- **DOCUMENT SECTION**:
++++++++

Resveratrol, EGCG and isoliquiritigenin have anti-angiogenic properties. - GreenMedInfo Summary
In vitro screening for angiostatic potential of herbal chemicals.
Invest Ophthalmol Vis Sci. 2010 Dec;51(12):6658-64. Epub 2010 Jul 29. PMID: 20671276
Department of Ophthalmology and Visual Sciences, The Chinese University of Hong Kong, Hong Kong.
PURPOSE: Herbal medicine has long been used in traditional medicinal systems. The authors carried out a first-line screening of four herbal chemicals with reported antioxidative properties and capabilities to suppress endothelial cell growth and migration. These herbal chemicals were isoliquiritigenin (ISL) from licorice, epigallocatechin gallate (EGCG) from green tea, resveratrol (Rst) from grapes, and gambogic acid (GA) from the resin of Garcinia hanburyi.

++++++++

- **DATASET EXCERPTS**:
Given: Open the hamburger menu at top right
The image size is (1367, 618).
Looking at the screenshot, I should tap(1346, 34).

++++++++

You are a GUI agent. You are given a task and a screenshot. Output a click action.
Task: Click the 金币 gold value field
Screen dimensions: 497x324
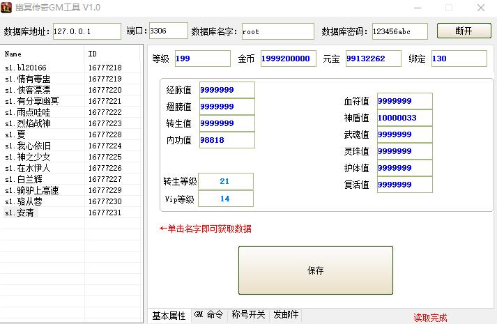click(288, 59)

++++++++

- **TASK LIST**:
(a) Name every herbal chemical screened in the abstract on herbal chemicals, with its source as stated.
(b) Copy everything in the abstract on herbal chemicals from "Invest Ophthalmol Vis" down to "Kong, Hong Kong." word for word.
Work only from the abstract on herbal chemicals and ignore the material.

- **SOLUTIONS TO EACH TASK**:
(a)
- Isoliquiritigenin (ISL), from licorice
- Epigallocatechin gallate (EGCG), from green tea
- Resveratrol (Rst), from grapes
- Gambogic acid (GA), from the resin of Garcinia hanburyi

(b)
Invest Ophthalmol Vis Sci. 2010 Dec;51(12):6658-64. Epub 2010 Jul 29. PMID: 20671276
Department of Ophthalmology and Visual Sciences, The Chinese University of Hong Kong, Hong Kong.